Raewyn Peart says the spatial plan, if embraced, can be a major turning point for the iconic Hauraki Gulf.
This has been a great summer - long, hot and settled. Aucklanders have flocked to the region's beaches to enjoy the balmy waters and all they have to offer; swimming, paddle boarding, kayaking, fishing, snorkelling, sailing and much more.
Some have been lucky enough to see a pod of dolphins cavorting past or the towering dorsal fin of an orca. Others have spotted the small blue penguins bobbing up and down in the waves, have marvelled at the kamikaze diving antics of the Australasian gannets, or have observed flocks of petrels resting on the oily surface of calm seas. A few will have seen the mighty Bryde's whale, a resident of the area, scooping up large mouthfuls of schooling fish.

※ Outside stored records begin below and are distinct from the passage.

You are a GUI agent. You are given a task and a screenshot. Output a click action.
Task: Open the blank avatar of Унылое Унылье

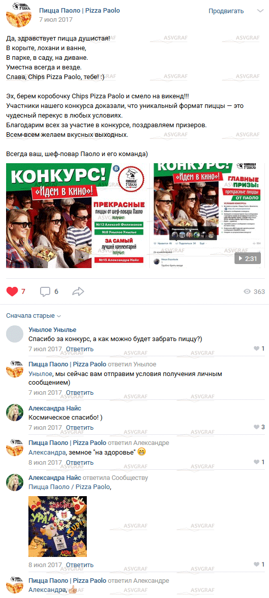pyautogui.click(x=15, y=334)
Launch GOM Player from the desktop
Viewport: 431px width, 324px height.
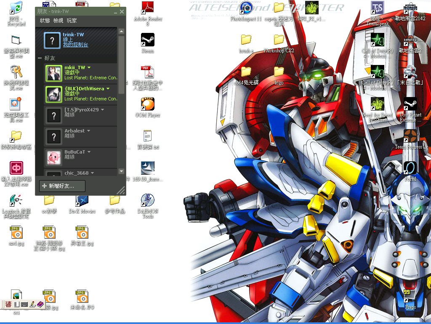click(147, 104)
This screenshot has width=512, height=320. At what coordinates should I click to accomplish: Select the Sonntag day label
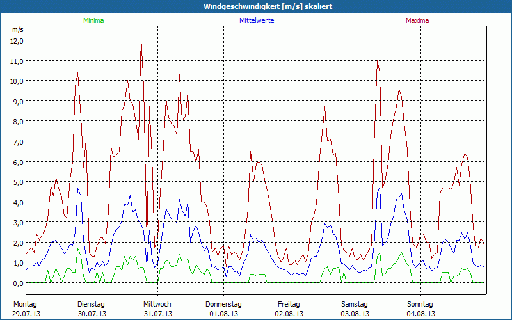pyautogui.click(x=420, y=304)
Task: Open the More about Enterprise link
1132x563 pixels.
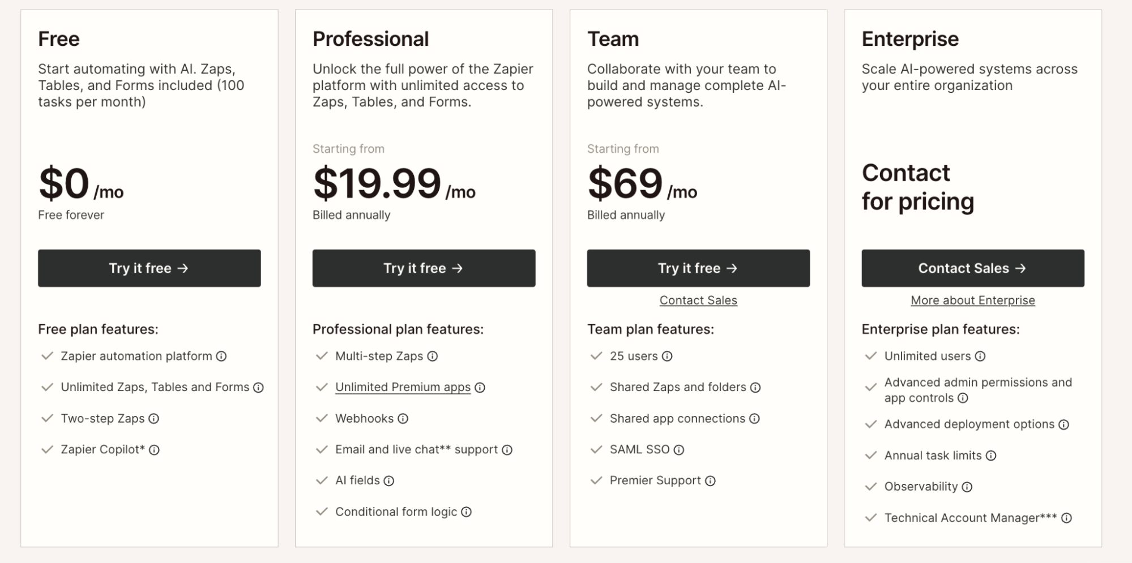Action: point(972,300)
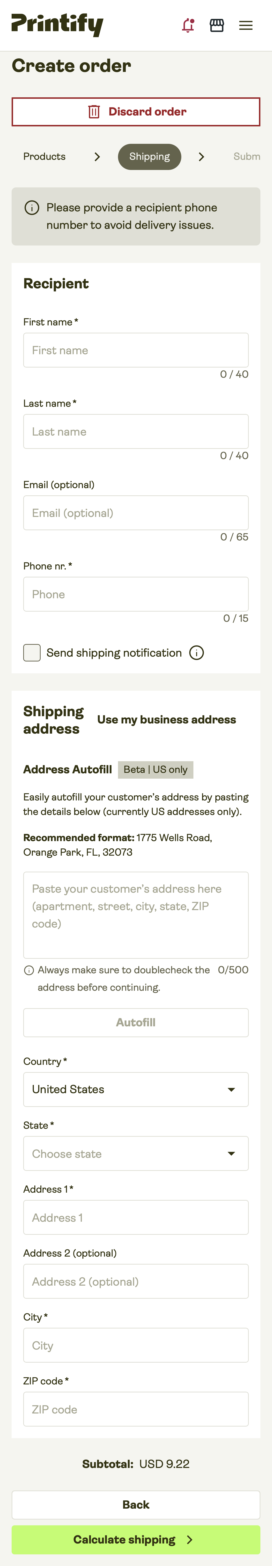Viewport: 272px width, 1566px height.
Task: Open the store switcher icon
Action: pos(216,25)
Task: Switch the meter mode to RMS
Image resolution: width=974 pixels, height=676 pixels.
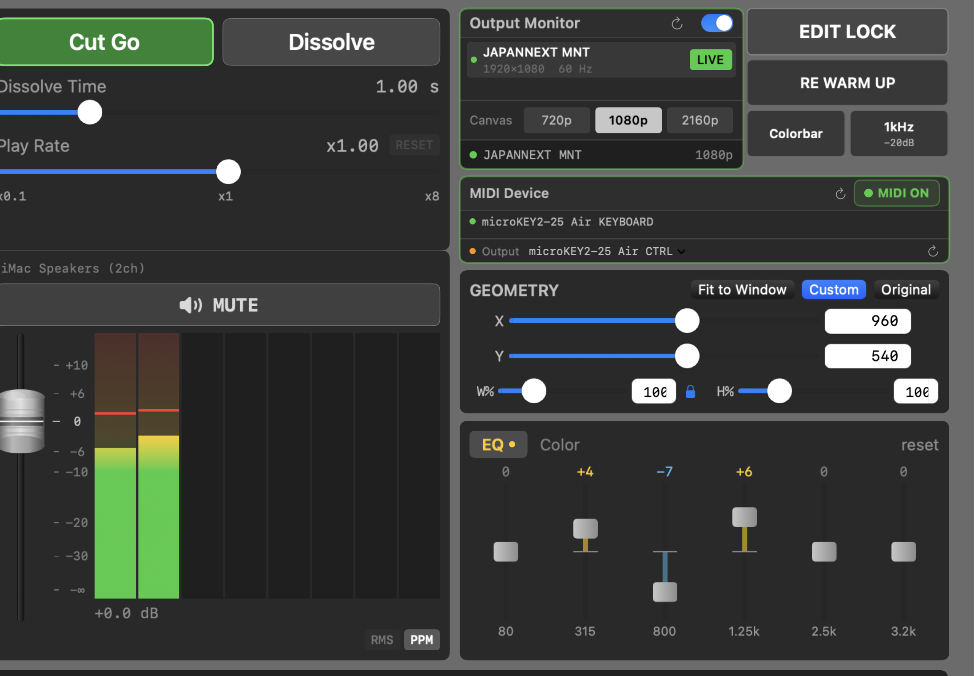Action: [382, 640]
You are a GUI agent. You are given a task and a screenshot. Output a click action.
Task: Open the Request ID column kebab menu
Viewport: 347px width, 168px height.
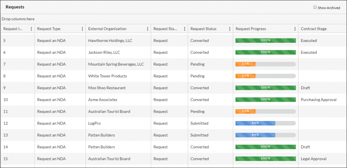[31, 29]
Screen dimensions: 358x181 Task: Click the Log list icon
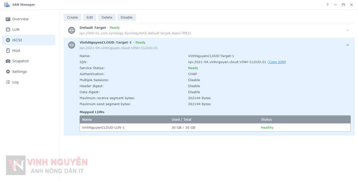point(8,82)
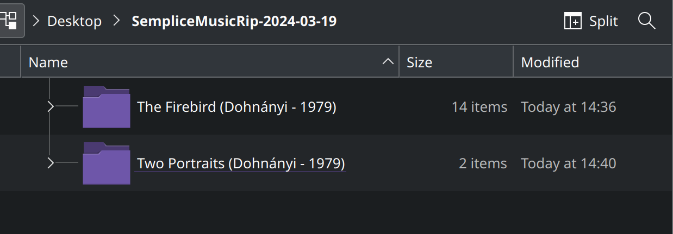Click the SempliceMusicRip-2024-03-19 breadcrumb

234,21
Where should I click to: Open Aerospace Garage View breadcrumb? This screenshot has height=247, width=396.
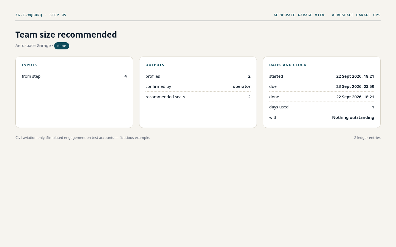coord(299,15)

The Hauraki Gulf is a gem, a unique and marvellous place which we all can enjoy and be better for it. But the gulf is becoming only a shadow of what it once was.
The Hauraki Gulf was first formed at the end of the last ice age, when rising seas flooded a network of volcanic cones and river valleys, producing a shallow, diverse and highly productive marine area. The uniqueness of the gulf is accentuated by the warm east Auckland current, which eddies into the gulf each summer, bringing with it warm waters and occasionally tropical species such as turtles.
By all accounts, the gulf was once thriving with marine life. In the late 1890s there are reports of parties of recreational fishers catching thousands of snapper just off Auckland. But the introduction of steam trawlers in the early 20th century soon put paid to that. Their large nets scooped up most of the fish, and the heavy equipment used to weight the nets down as they were dragged along trashed areas of the seabed where the small fish had found refuge.
The Firth of Thames was once thickly carpeted with mussel beds, but dredging, which began during the 1920s, quickly destroyed these. They have never recovered. The vast wetlands of the Hauraki Plains, which trapped the soil washed off the land before it could reach the sea, were drained and reclaimed for farming during the early 20th century. Since then, vast quantities of sediment have flooded into the Firth of Thames and spread out around the inner gulf, blanketing the seabed and any life on it. This has been accompanied, more recently, by large amounts of nutrients washing off farmed soils.
Not surprisingly all these changes, along with the development of New Zealand's largest city on its shores, have fundamentally changed the Hauraki Gulf. There are now far fewer fish, dolphins, whales and seabirds. And as highlighted by the Hauraki Gulf Forum's 2011 State of Our Gulf Report, the situation is continuing to deteriorate.
But this is now set to change. The Auckland Council and the Waikato Regional Council have both given their final approval for the start of the Hauraki Gulf Marine Spatial Plan initiative. The project will span two years.
This will not be just another planning exercise, undertaken by bureaucrats, to add to the plethora of existing plans. The marine spatial plan is a groundbreaking initiative, something which has never been done before in New Zealand. It will bring together Maori, fishers, boaties, aquaculturalists, farmers, environmentalists and many others to chart out a new future for the Hauraki Gulf. This is a future which should see a marked shift from the ongoing deterioration which has occurred over the past 150 years, to the gradual restoration of the health and productivity of the gulf.
It will be a future which is inclusive. Everyone stands to gain from a marine environment which has cleaner water, more fish and intact, thriving ecosystems. Similar to the approach taken with the Land and Water Forum, the process will be collaborative rather than combative, seeking common ground rather than division.
The marine spatial plan can be a major turning point for the Hauraki Gulf if all parties embrace its potential in a constructive manner. It can be something which future generations look back on with pride. A time when visionary people took risks and broke new ground. A time when Aucklanders put aside the old litigious way of working to put the shine back on the jewel in Auckland's crown.
Raewyn Peart works for the Environmental Defence Society.